*Exercise aim*. Repeat word for word the stretch of the yips post below that begins at "Monday, December 8, 2008" and stops after "in the world.".

*Extract*.
*** Begin section ***

Monday, December 8, 2008

The Mayo Clinic and The Yips



I've been reading a lot of Geoff Mangum's Web site over at http://www.puttingzone.com/. It's a great Web site and I like his work much more than Pelz's or even Utley's and I recommend it to anybody who likes to play the game and wants to get better.

Back in the day the "yips" were a pretty big part of the game. Both Snead and Hogan suffered from them in their latter days, prompting Snead to use the putting stroke in the pic above, which was later banned. Then there was Langer and his historical yips, which he went out of his way to cure and is one of the better putters in the world.

I personally have never had a bad case of the yips. I *believe* that this is due to my left eye being dominant. I *believe* that being right handed and left eye dominant causes a right aim bias. And as David Orr's studies have shown, those with right aim bias tend to change their stroke path in order to get the ball to the hole (so they use a cutting across motion to make up for aiming right of the target). Left aim bias golfers tend to manipulate the *clubface* in order to get the ball to the target. Meaning, their stroke is fine until the last second before impact they will open the face to get the ball to the target. And manipulating the face by opening it before impact has always equated to "the yips", IMO. (Which would explain Snead's straight on putting style...you can aim better straight on than off to the side of the ball. Snead being able to aim better would allow him to take a better stroke)


I do believe that the putting yips are not that big of an issue on the professional level today than they were say even 20 years ago. Why? Because extensive studies done on putting have found ways to cure them or at least curb the impact they have on a pros putting. I believe that years ago somebody like Sergio may have faded into obscurity with the yips. But now with things like SAM puttlabs, belly putters, long putters and just better instruction you really don't see many golfers fade into obscurity because of putter yips (full swing yips is a different story).

*** End section ***

*Material provided*.
*** Begin section ***

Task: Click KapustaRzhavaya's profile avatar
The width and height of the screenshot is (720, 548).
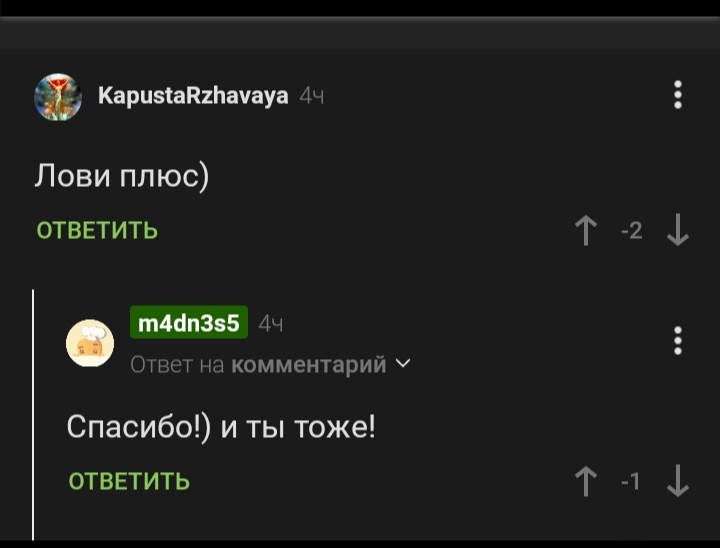Action: click(x=58, y=97)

*** End section ***

*Response area*.
Monday, December 8, 2008

The Mayo Clinic and The Yips



I've been reading a lot of Geoff Mangum's Web site over at http://www.puttingzone.com/. It's a great Web site and I like his work much more than Pelz's or even Utley's and I recommend it to anybody who likes to play the game and wants to get better.

Back in the day the "yips" were a pretty big part of the game. Both Snead and Hogan suffered from them in their latter days, prompting Snead to use the putting stroke in the pic above, which was later banned. Then there was Langer and his historical yips, which he went out of his way to cure and is one of the better putters in the world.